The weight of the vehicle is suspiciously low, being the weight of a man. A vehicle travelling at 100ft/s is travelling a little less than 70 mph. A quick calculation shows the coefficient of kinetic friction µ to be in excess of 1, whereas it should be between 0 (no friction) and less than 1 for a road, even on the driest days. I suggest the vehicle weight is 2000lb and the calculations below use that assumption. 1HP=33000 ft-lb force per minute=550 ft-lb/sec.

The power of the vehicle must be sufficient to overcome the force of friction opposing the motion.

N=normal force of the vehicle’s weight=2000lb force. Frictional force=2000µ lb force.

Power = force×speed = 2000µ×100=200000µ ft-lb force/sec = 50HP = 27500 ft-lb force/sec. So µ=27500/200000=0.1375.
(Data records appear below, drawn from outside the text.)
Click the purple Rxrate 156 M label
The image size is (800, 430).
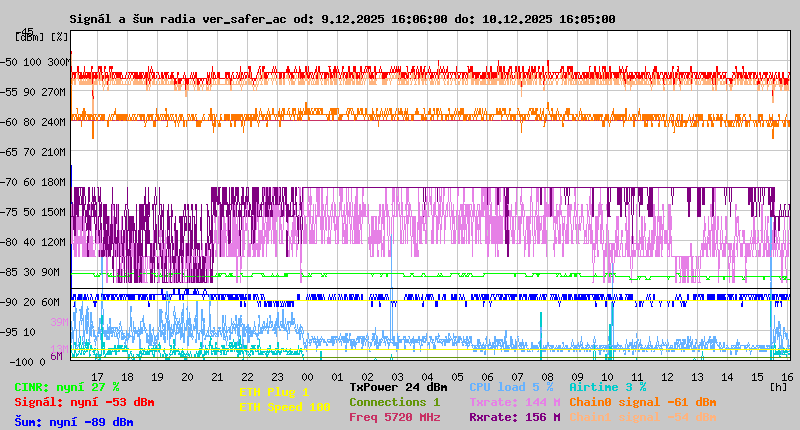[515, 417]
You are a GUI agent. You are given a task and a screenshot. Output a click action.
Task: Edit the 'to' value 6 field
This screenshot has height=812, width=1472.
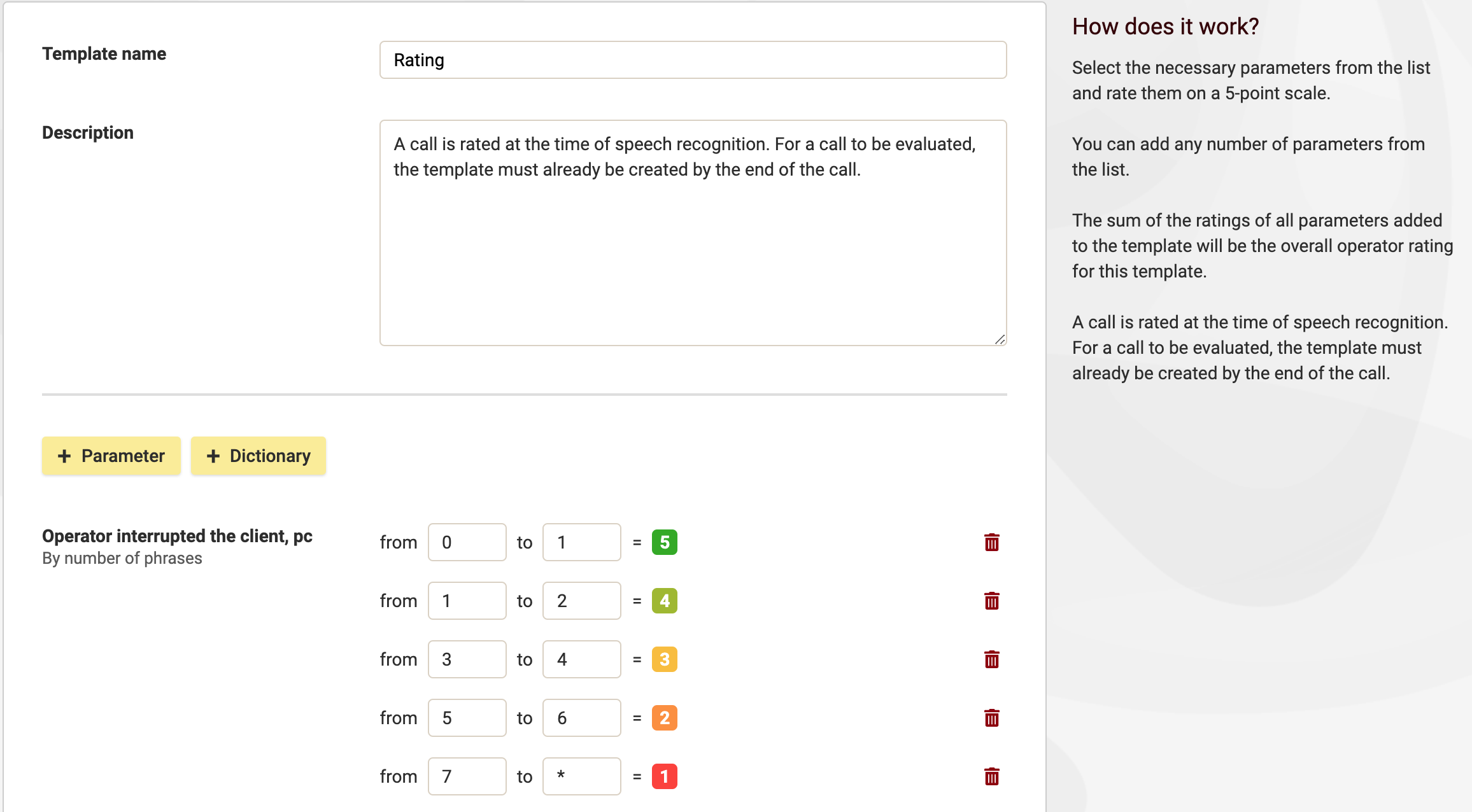click(x=581, y=718)
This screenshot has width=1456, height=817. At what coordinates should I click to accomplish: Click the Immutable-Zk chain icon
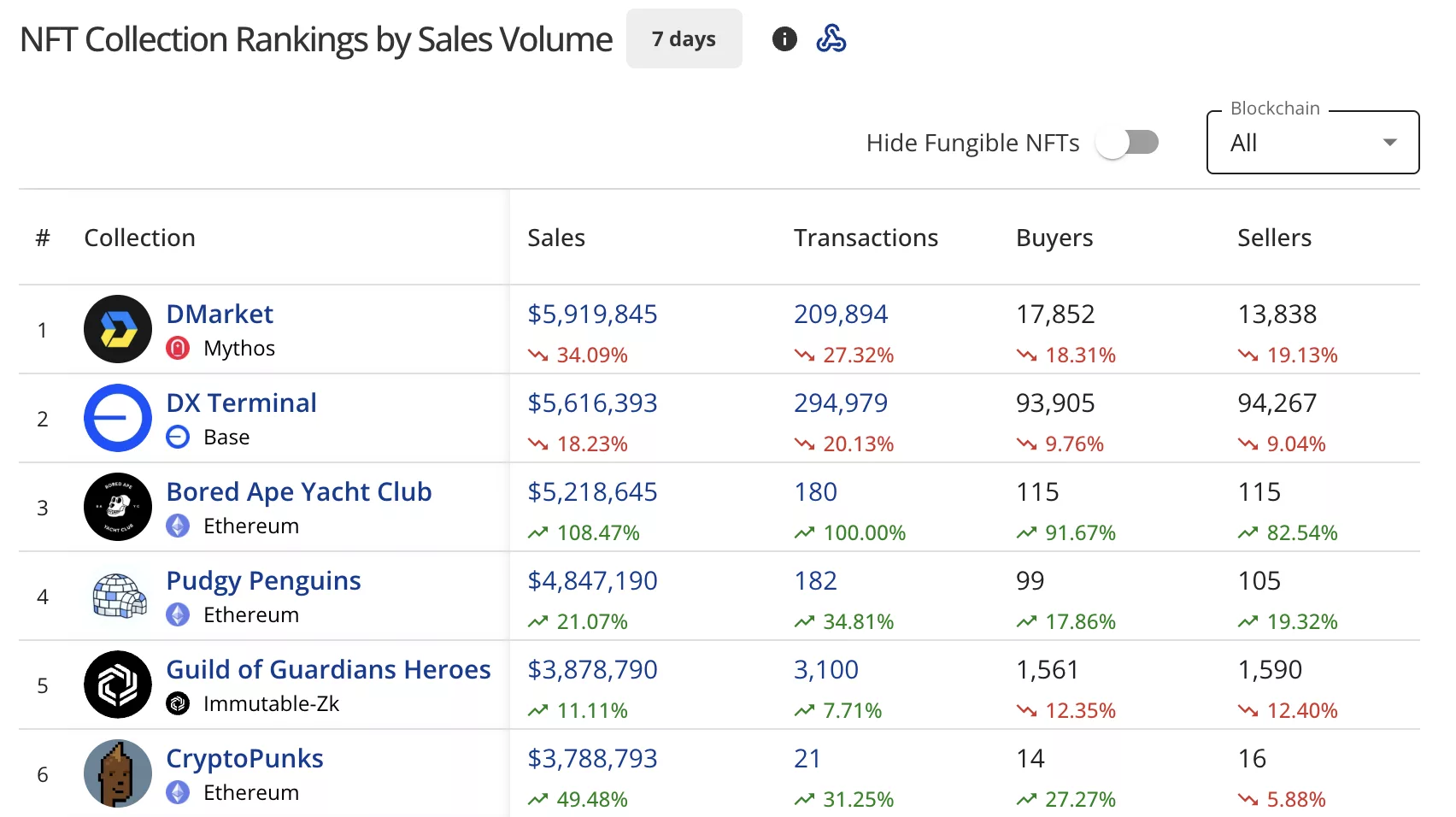click(x=178, y=704)
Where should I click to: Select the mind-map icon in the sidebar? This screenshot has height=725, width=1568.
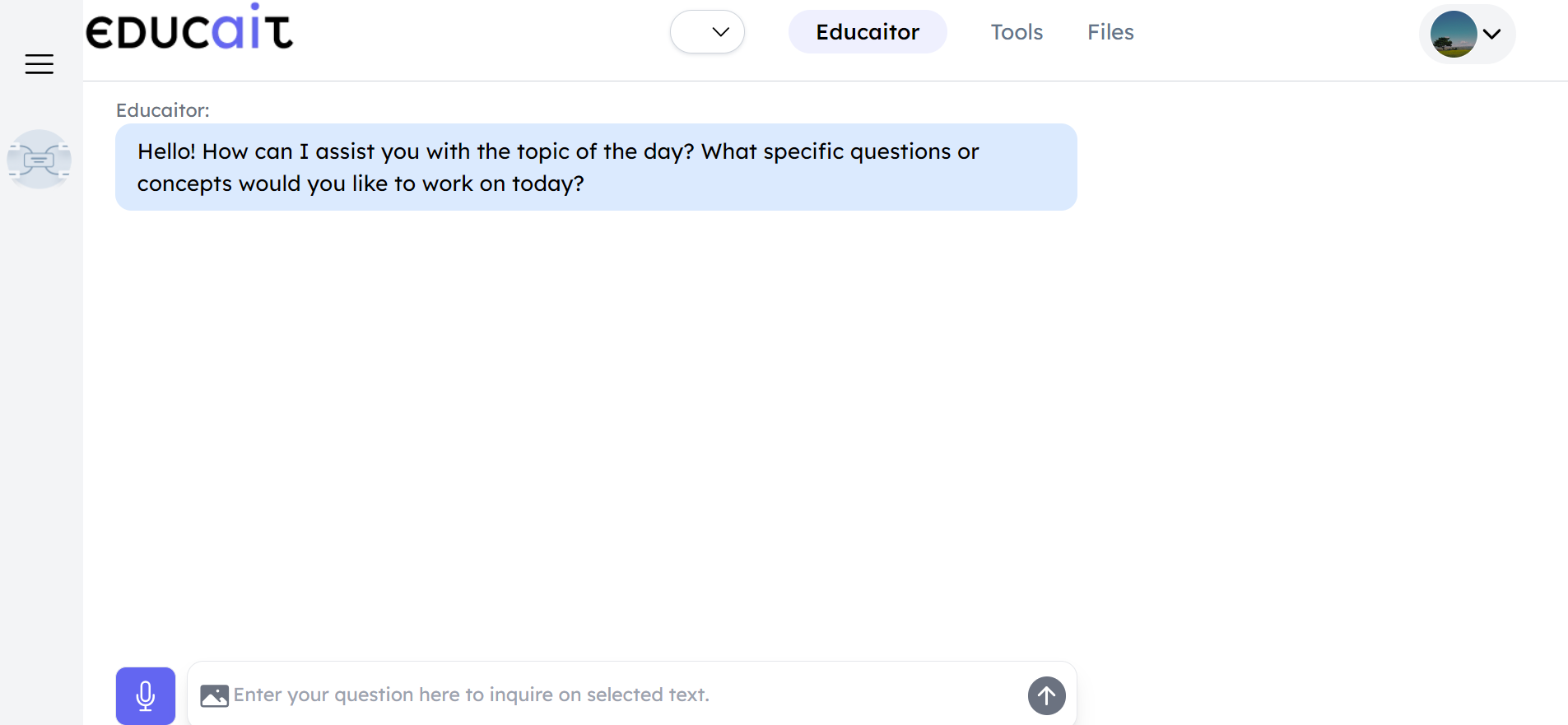click(x=39, y=160)
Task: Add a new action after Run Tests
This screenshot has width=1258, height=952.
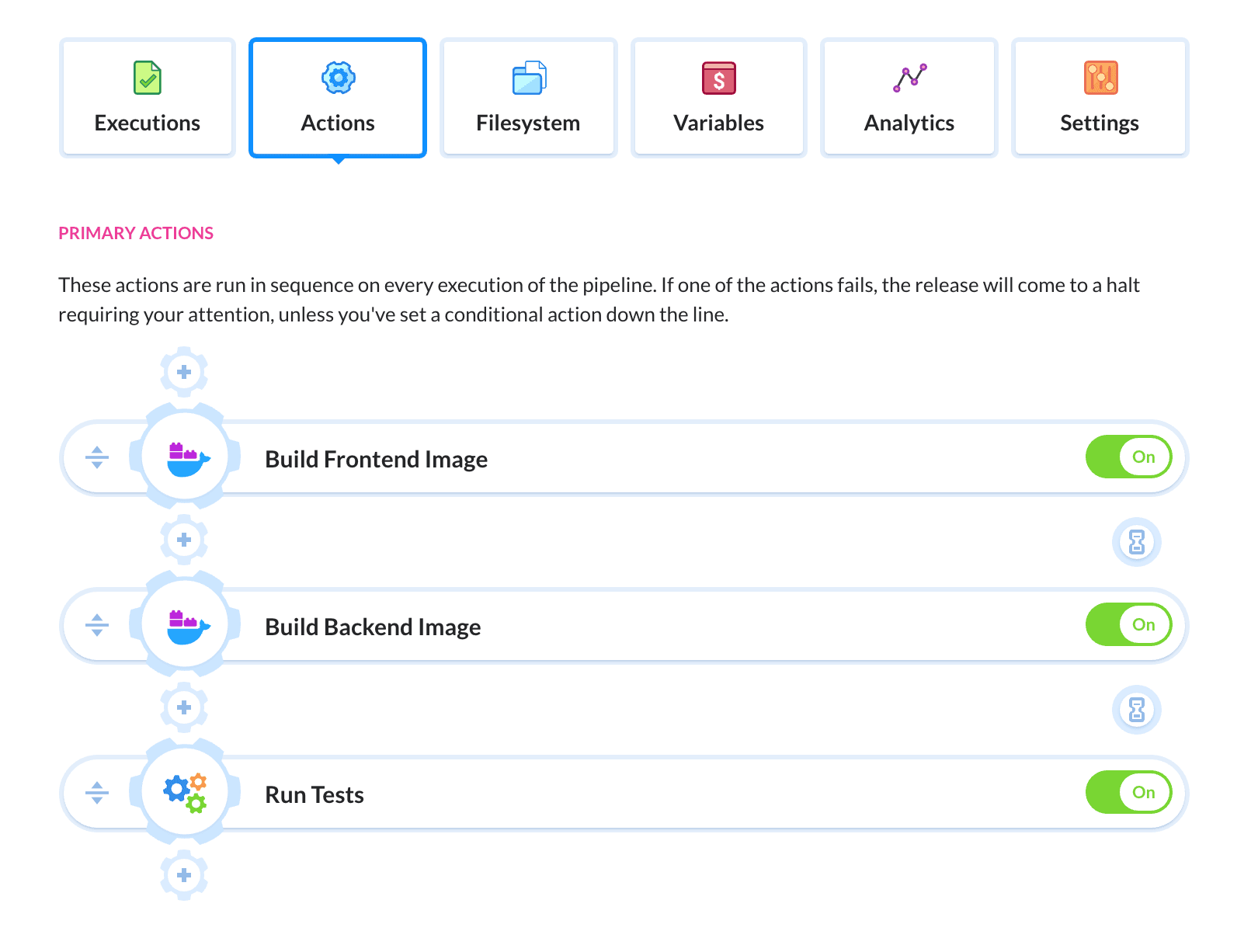Action: point(184,875)
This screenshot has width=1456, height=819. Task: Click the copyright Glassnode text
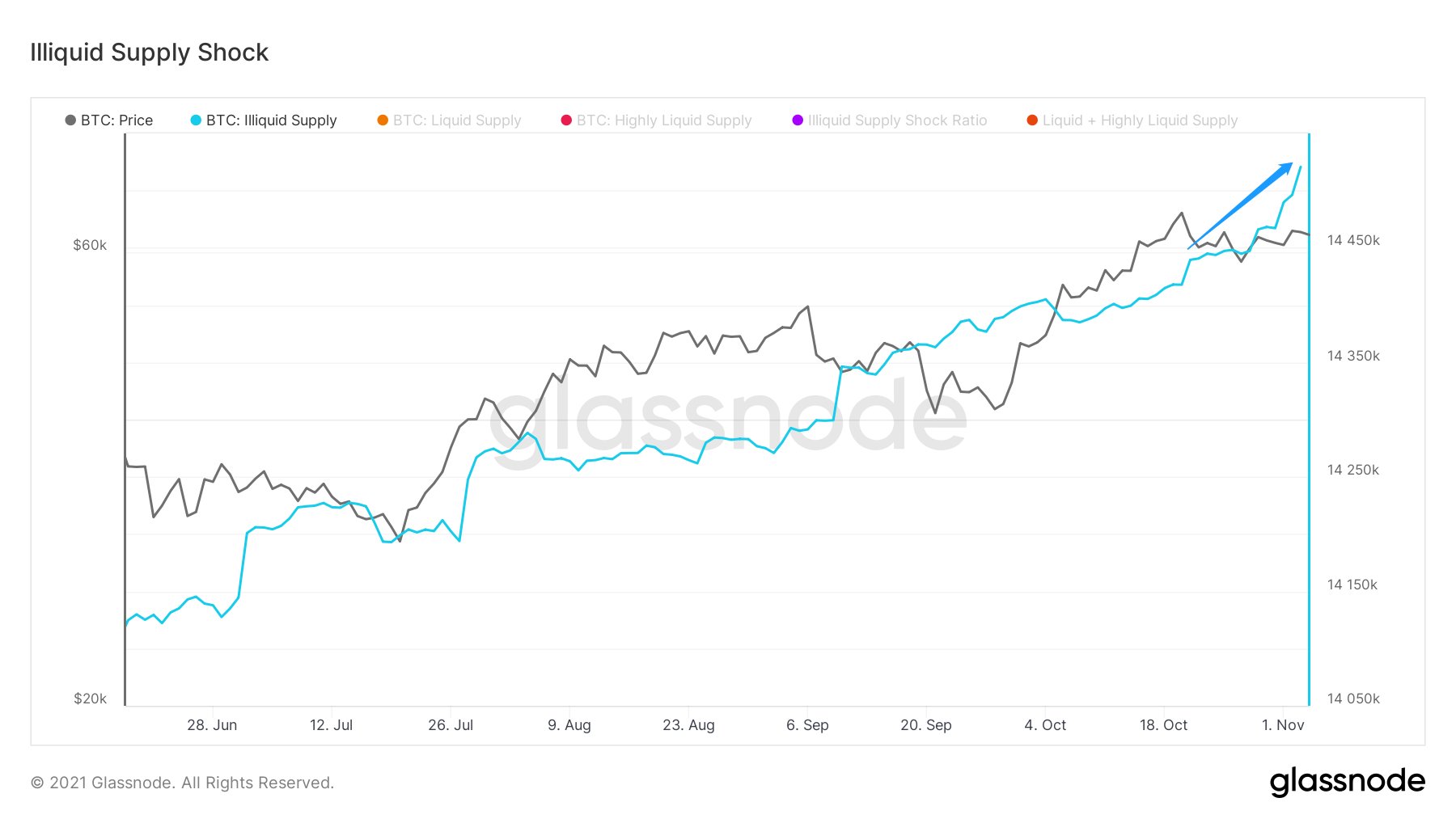[182, 783]
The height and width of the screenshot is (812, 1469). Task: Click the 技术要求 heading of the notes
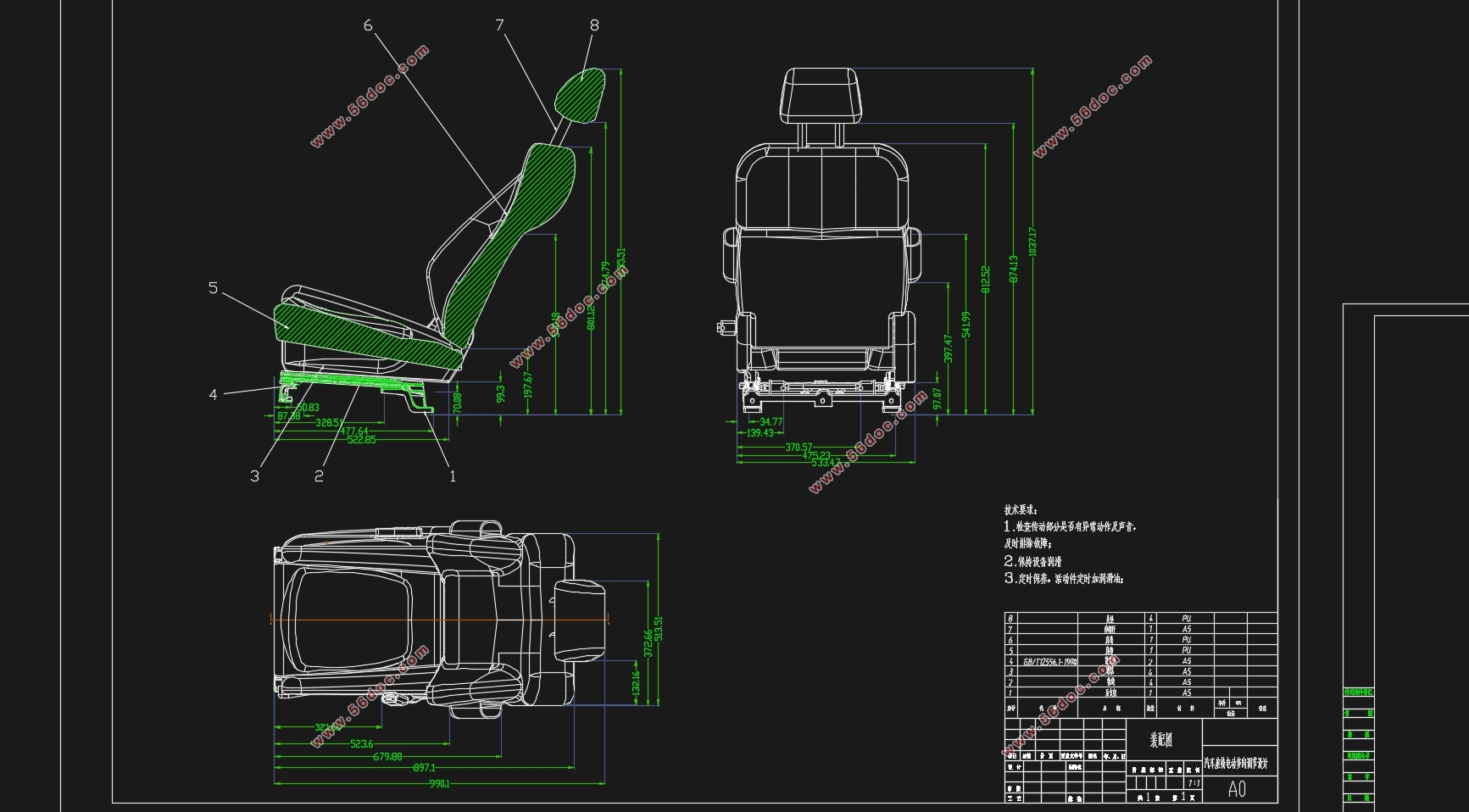[x=1020, y=510]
The angle of the slope (1 foot rise for every 100 feet of road) θ is given by sinθ=1/20=0.05. The normal force on the road is diluted by the slope=2000cosθ=1997.5 approx, so the frictional force=1997.5µ=274.656 lb force. The weight of the vehicle also opposes the motion and on the slope this is equivalent to 2000sinθ=100 lb force. The total opposing force is 374.656lb force. The speed is v so 374.656v=27500, and v=27500/374.656=73.4 ft/sec approx.

If the weight of the vehicle is 200lb, µ=1.375 instead of 0.1375. On the slope the frictional force remains the same but the weight of the vehicle pulling down the slope is 10lb instead of 100lb, and the reduced speed is 27500/284.656=96.61 ft/s approx.